Repeatable deployments

According to Tagare, National Grid is already considering similar deployments in other parts of its network in New York state, as well as in Massachusetts and in its United Kingdom operations. Those deployments won’t be immediate, though.

“From a technology point of view, that process is now well-known; the first time you do it always takes the longest,” he said. “But there are differences in how the integration is done, so it’s not a simple copy and paste.” 

That said, future deployments will require “a lot less effort” now that National Grid has the data from the Syracuse deployment in hand. And, like the first deployment, they can be expected to unfold extremely quickly by utility standards.
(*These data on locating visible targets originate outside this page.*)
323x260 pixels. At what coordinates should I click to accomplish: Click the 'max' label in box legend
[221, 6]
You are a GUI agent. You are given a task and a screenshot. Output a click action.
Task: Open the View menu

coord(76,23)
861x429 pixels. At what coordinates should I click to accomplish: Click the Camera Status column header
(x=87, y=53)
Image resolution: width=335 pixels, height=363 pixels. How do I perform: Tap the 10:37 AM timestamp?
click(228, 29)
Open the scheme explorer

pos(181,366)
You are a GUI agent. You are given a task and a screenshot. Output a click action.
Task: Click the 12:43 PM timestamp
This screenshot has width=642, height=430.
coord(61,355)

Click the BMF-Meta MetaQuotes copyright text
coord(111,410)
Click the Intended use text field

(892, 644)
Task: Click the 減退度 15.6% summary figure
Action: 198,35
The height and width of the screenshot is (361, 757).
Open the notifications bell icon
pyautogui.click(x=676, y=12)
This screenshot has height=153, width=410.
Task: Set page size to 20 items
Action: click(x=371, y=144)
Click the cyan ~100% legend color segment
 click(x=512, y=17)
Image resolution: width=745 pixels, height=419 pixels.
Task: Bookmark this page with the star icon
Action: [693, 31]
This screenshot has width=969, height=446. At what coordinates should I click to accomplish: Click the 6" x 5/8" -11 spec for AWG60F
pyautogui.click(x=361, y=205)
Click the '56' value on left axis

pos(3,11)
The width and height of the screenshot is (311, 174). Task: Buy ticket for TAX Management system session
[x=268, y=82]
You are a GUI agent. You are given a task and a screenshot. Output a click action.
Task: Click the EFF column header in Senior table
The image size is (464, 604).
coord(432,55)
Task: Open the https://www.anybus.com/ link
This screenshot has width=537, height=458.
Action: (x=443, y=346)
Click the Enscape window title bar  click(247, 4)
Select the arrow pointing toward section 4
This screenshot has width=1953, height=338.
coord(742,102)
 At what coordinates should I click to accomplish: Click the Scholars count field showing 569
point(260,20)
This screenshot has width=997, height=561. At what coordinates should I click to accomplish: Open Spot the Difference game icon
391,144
That’s in part because NGP identified LineVision’s tech as relatively low risk, Tagare said.

“The beauty of LineVision is that it does not require any outage,” he said. “The sensors are not on the transmission lines themselves, so from that point of view the reliability issue is the reliability of the data, not of the equipment per se.”

That's compared to the risk of tech like advanced conductors, where deployments require the replacement of an entire line — a much harder sell on a tight timeline. If LineVision’s sensors go down, though, the fact that the system uses on-premise software means that the DLR data feed to the control room will continue to operate without interruption. It’s that message of the tech’s low-risk nature that National Grid Partners is hoping to convey to its industry peers , armed with new data from the Syracuse deployment to back it up.

“This is something we believe can be deployed relatively easily and relatively quickly without much risk,” Tagare added. “And for certain parts of the network it provides a relatively quick solution to congestion.”